> [PROBLEM REQUIREMENTS]: Every line of the material below should be repeated exactly.

> [EXTRACTED RECORDS]:
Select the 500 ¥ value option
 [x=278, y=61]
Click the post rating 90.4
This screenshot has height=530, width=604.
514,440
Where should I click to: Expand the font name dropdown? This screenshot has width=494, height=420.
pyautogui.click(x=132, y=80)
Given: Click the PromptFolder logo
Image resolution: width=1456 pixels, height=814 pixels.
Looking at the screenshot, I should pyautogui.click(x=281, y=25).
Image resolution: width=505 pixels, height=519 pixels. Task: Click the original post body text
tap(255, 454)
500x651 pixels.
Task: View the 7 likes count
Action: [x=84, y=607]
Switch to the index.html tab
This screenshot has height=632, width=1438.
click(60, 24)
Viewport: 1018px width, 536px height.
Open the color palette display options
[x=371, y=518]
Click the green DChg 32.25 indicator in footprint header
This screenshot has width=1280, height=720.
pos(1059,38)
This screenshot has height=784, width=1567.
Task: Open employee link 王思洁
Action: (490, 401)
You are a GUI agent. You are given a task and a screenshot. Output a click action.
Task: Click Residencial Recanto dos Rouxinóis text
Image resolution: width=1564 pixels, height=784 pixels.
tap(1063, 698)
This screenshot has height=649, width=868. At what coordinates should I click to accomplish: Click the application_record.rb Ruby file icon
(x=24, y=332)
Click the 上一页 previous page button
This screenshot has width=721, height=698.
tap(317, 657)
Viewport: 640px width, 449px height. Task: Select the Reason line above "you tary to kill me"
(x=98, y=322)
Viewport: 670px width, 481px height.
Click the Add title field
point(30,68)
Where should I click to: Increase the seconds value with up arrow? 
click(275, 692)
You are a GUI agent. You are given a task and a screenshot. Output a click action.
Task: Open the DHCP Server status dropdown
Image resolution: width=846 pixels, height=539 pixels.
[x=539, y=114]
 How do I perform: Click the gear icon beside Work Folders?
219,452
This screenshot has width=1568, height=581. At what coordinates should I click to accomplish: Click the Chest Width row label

> [YOUR SOLUTION]:
Select the 500 ¥ value option
 [x=278, y=61]
Click the post rating 90.4
This screenshot has height=530, width=604.
514,440
Where should I click to: Expand the font name dropdown? This screenshot has width=494, height=420.
pyautogui.click(x=132, y=80)
Given: Click the PromptFolder logo
Image resolution: width=1456 pixels, height=814 pixels.
Looking at the screenshot, I should pyautogui.click(x=281, y=25).
Image resolution: width=505 pixels, height=519 pixels. Task: Click the original post body text
tap(255, 454)
500x651 pixels.
Task: View the 7 likes count
Action: [x=84, y=607]
Switch to the index.html tab
This screenshot has height=632, width=1438.
click(60, 24)
Viewport: 1018px width, 536px height.
Open the color palette display options
[x=371, y=518]
Click the green DChg 32.25 indicator in footprint header
This screenshot has width=1280, height=720.
pos(1059,38)
This screenshot has height=784, width=1567.
Task: Open employee link 王思洁
Action: (490, 401)
You are a GUI agent. You are given a task and a screenshot. Output a click action.
Task: Click Residencial Recanto dos Rouxinóis text
Image resolution: width=1564 pixels, height=784 pixels.
tap(1063, 698)
This screenshot has height=649, width=868. At what coordinates should I click to accomplish: Click the application_record.rb Ruby file icon
(x=24, y=332)
Click the 上一页 previous page button
This screenshot has width=721, height=698.
tap(317, 657)
Viewport: 640px width, 449px height. Task: Select the Reason line above "you tary to kill me"
(x=98, y=322)
Viewport: 670px width, 481px height.
Click the Add title field
point(30,68)
Where should I click to: Increase the seconds value with up arrow? 
click(275, 692)
You are a GUI agent. You are given a task and a screenshot. Output a click action.
Task: Open the DHCP Server status dropdown
Image resolution: width=846 pixels, height=539 pixels.
[x=539, y=114]
 How do I perform: Click the gear icon beside Work Folders?
219,452
This screenshot has width=1568, height=581. At what coordinates should I click to accomplish: Click the Chest Width row label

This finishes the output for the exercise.